Ask our ice cream specialist for the flavor of the day!


Prismatic Lace

Vanilla ice cream with swirls of blueberry, strawberry, chocolate, and mint. Tastes like a candy store was shoved down your throat.


Reality Ripple

Chocolate ice cream with swirls of reality. Are you eating reality or is reality eating you? This ice cream is really deep, man.


Rocky Tar Pit

A triple chocolate delight, featuring chocolate ice cream mixed with chocolate chunks and swirls of chocolate syrup.


Seedling Charm

Gnarly green ice cream mixed with crushed green beans. We should have stopped at Ebony and Ivory, but we didn’t!


Savage Twister

Red and green ice cream twisted together in a whirlwind of mystery flavor. Savage.


Shimmer

Peppermint ice cream with candy sprinkles. Previously known as Tooth Decay.


Unfulfilled Desires

This ice cream looks like it would taste good, but it doesn’t.


Yare

Tastes like yare.


Lexonomicron

Lex-o-nom-i-cron

(noun)

1) A dictionary of unspeakable evil, covered with the flesh of a thousand tortured linguists, haunted by the soul of one really bad speller.

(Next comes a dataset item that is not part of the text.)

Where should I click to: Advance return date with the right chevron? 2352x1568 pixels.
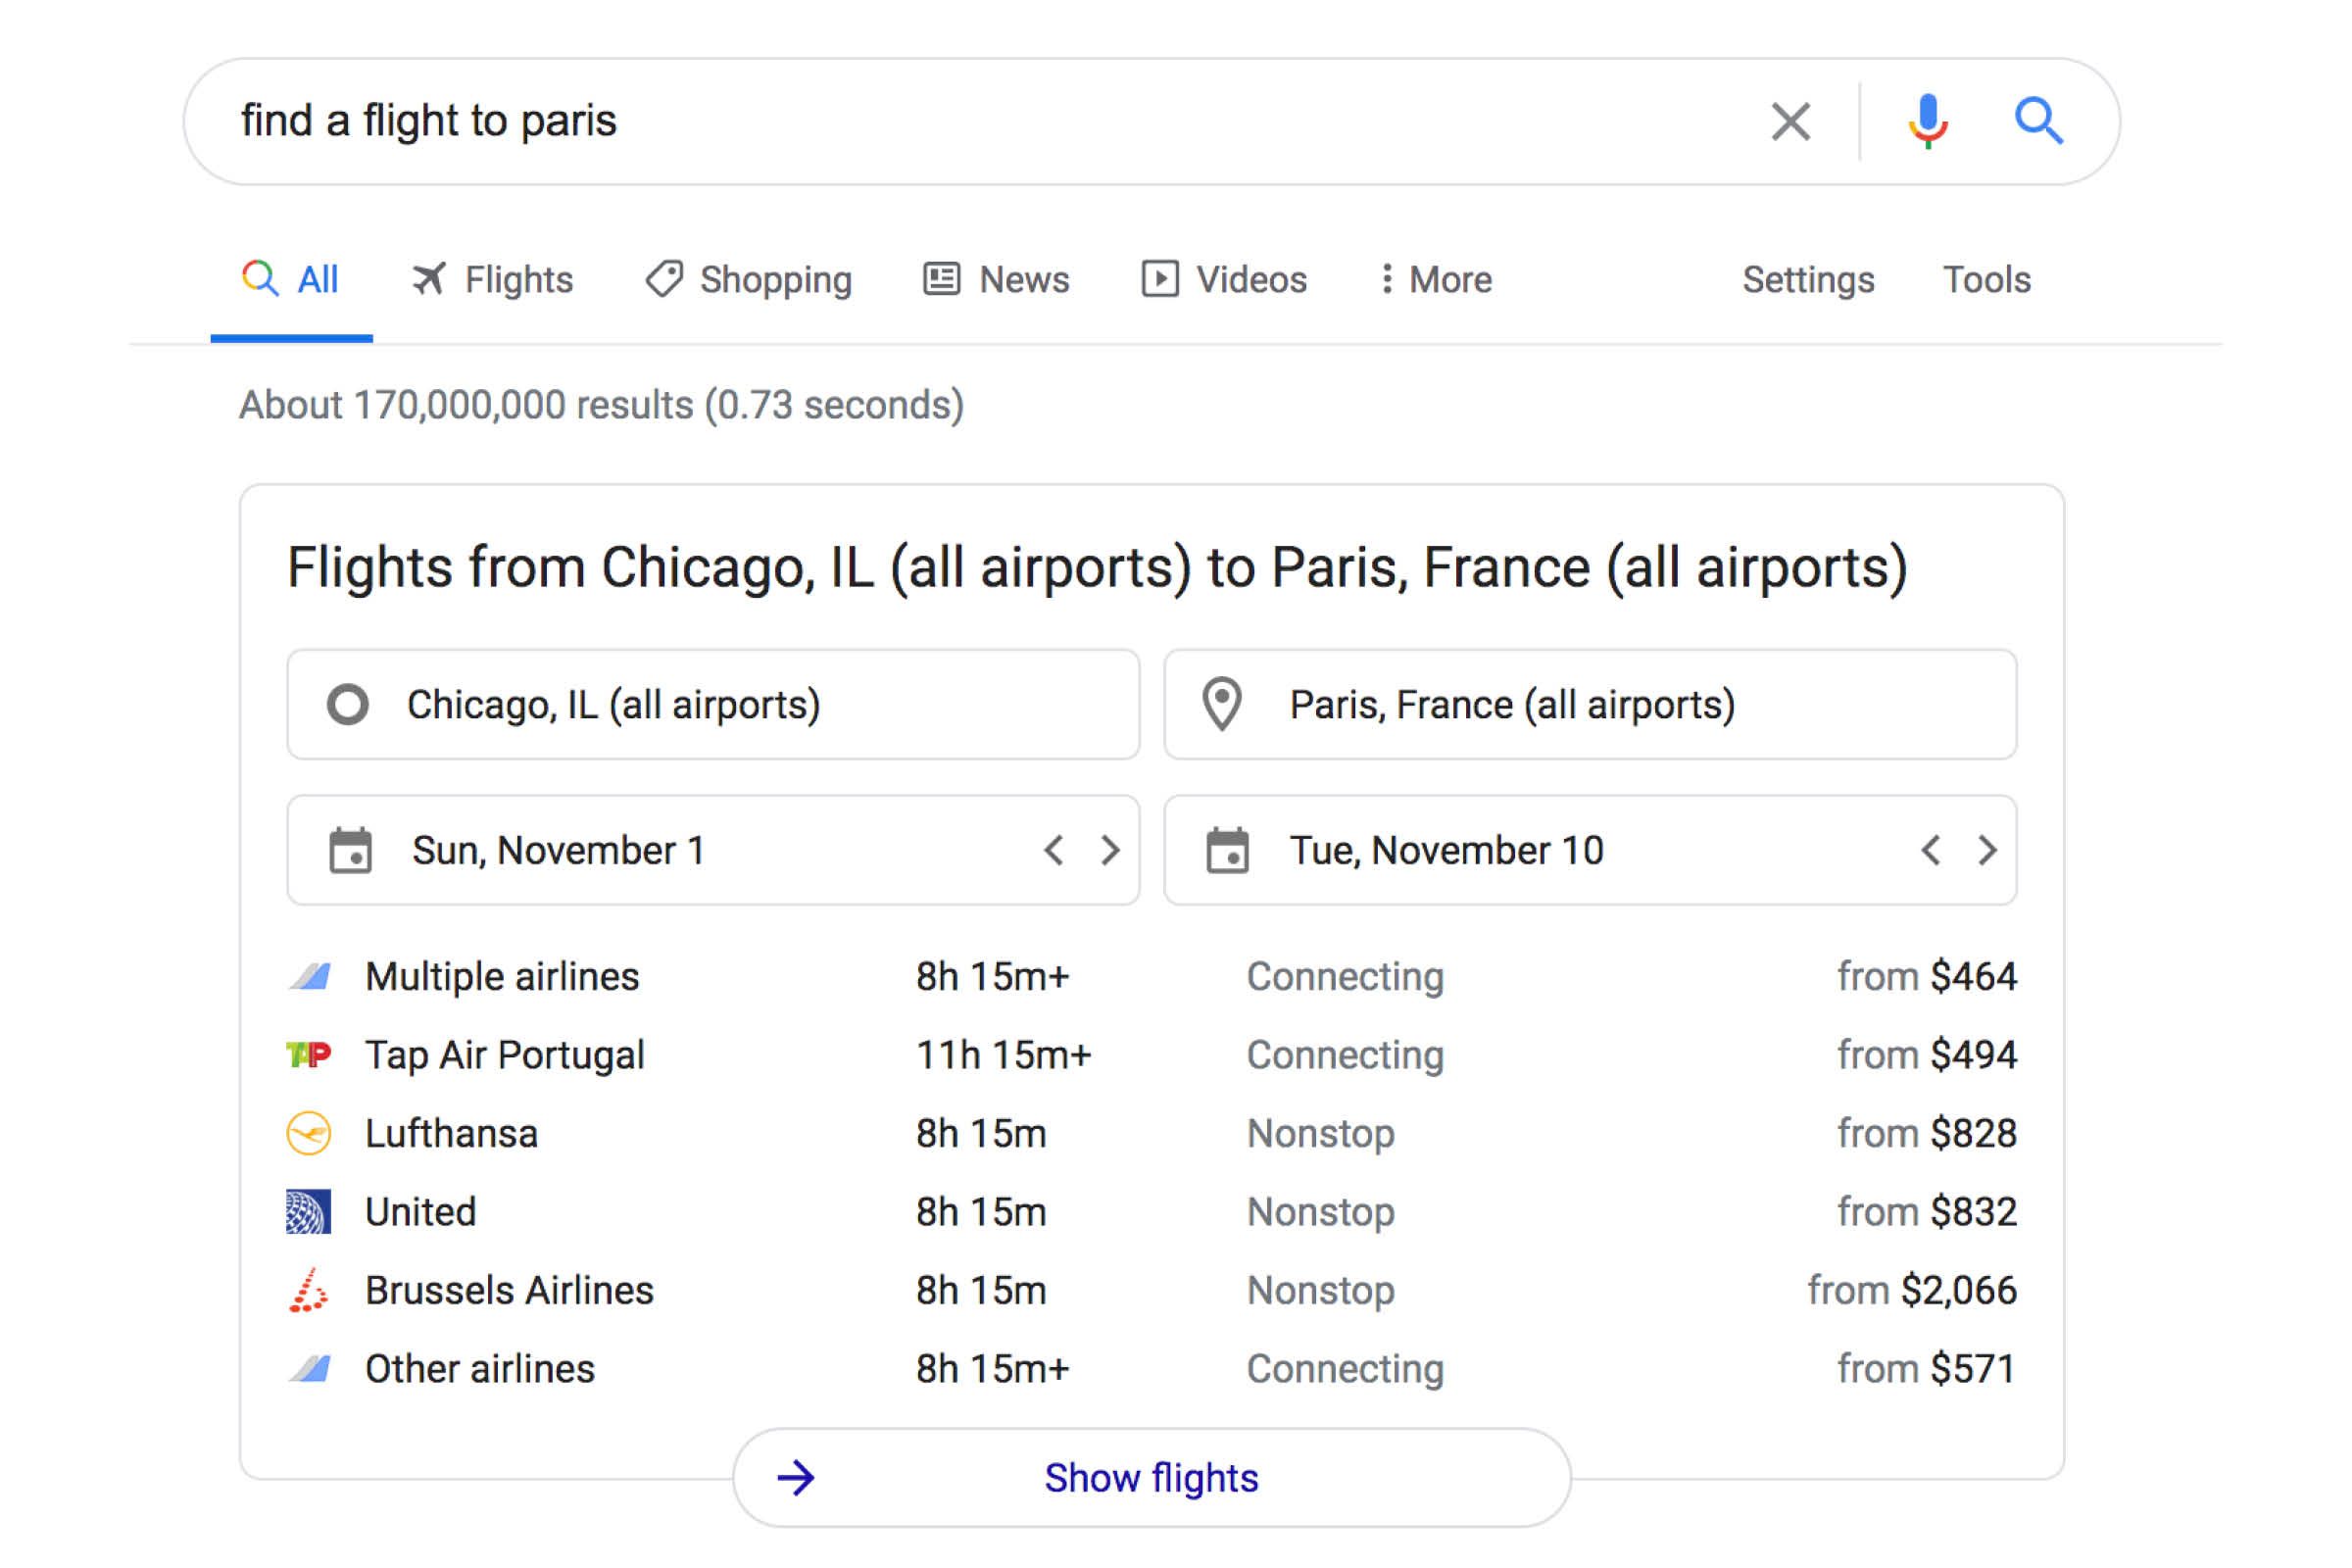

2) A segment in which I define or clarify terms pertinent to current Magic discourse.


Yawg-a-shop

(noun)

1) This isn’t a word.

2) Seriously, don’t use it.

3)This means you, Mr. Knutson.


See also: photochop, photoshoppery, choppery, romoshop, Robocop


Yawg-a-to-ri-al

(noun)

1) This, on the other hand, is a word, but only because this is my column and I say so.

2) A segment at the end of my article in which I write something. It’s a microcosm of an article. See, I can use big words, too!


Yawgatorial

As you should have heard by now, the current managing editor of StarCityGames.com, Mr. Ted Knutson will be moving on to MagicTheGathering.comer pastures. If you’ve never seen a pre-editing article or you only read Ask the Judge and my articles, you may not appreciate all the work he puts into making this web site the greatest on the Internet after Google and CuteOverload.com.


I think I pester Mr. Knutson more than I praise him, so this week’s Yawgatorial is dedicated in honor of his impressive legacy (and vintage) at this here site here, and to his promising future at that there site there. As my parting words today, I must say that above all, I will miss making pictures of him in a teddy bear costume.